S.M.A.R.T. Start to a New Year

For an old secondary school teacher, I always looked forward to second semester. Yes, I would grieve a little over the loss of some of the students from my semester classes, but there was also a tinge of excitement over gaining new students and figuring out how to “do class” better this semester than last. And, for those students who were in my full-year classes, I took January as a chance to restart the S.M.A.R.T. way. Every student deserves the opportunity to walk in with a fresh start. This is their opportunity to learn, and I didn’t want to get in the way.

S—Separate student behavior from teacher self-concept
M—Maximize student choice and voice
A—Aim high with student goal setting
R—Reinforce social status
T—Train expectations and routines

Separate student behavior from teacher self-concept

As a teacher coach and administrator I often have to help teachers realize the behaviors they are seeing in front of them are not attributed to a student’s love or hate for the teacher or the content. It is easy to wear a sense of connectedness between student behavior and self-confidence as a teacher. Granted, there are times that I can draw a direct connection between my actions as the facilitator and the reactions of my students, but mostly that should be a faint, dotted line at best. Each interaction I have can build and reinforce my relationships with students, but outside of classroom relationships, there are scads of pedagogical decisions that resonate with one student and can’t seemingly penetrate another.

WHAT THE TASK REQUIRES: Transcribe the portion of the S.M.A.R.T. passage between "For an old secondary" and "in the way.", inclusive.

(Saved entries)
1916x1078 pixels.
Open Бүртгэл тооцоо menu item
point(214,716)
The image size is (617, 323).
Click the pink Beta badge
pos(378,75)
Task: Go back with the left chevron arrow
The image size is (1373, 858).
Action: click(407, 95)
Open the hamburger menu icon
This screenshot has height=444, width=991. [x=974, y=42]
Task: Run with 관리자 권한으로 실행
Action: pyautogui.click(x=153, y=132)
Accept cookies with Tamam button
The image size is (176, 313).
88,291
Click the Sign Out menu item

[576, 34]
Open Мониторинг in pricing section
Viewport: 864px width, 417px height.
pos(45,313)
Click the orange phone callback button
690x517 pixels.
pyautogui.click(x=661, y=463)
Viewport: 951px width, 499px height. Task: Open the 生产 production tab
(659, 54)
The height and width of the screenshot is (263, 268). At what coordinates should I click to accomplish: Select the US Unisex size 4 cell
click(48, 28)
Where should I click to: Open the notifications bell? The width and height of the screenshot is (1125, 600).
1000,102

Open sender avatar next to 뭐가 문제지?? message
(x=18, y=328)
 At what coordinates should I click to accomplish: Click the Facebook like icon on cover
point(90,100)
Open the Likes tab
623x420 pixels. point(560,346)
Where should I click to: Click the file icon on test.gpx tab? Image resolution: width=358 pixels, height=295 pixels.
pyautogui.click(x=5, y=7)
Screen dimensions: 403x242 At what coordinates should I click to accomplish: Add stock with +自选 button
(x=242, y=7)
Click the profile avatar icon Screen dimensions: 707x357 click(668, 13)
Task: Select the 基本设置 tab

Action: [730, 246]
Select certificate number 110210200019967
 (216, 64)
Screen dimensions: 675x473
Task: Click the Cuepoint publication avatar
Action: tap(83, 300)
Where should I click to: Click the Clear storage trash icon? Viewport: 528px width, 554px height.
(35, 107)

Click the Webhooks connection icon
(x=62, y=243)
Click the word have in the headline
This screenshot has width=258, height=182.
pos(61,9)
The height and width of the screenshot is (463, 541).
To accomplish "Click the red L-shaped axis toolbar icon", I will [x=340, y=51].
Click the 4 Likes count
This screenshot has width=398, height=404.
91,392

FULL SOLUTION:
For an old secondary school teacher, I always looked forward to second semester. Yes, I would grieve a little over the loss of some of the students from my semester classes, but there was also a tinge of excitement over gaining new students and figuring out how to “do class” better this semester than last. And, for those students who were in my full-year classes, I took January as a chance to restart the S.M.A.R.T. way. Every student deserves the opportunity to walk in with a fresh start. This is their opportunity to learn, and I didn’t want to get in the way.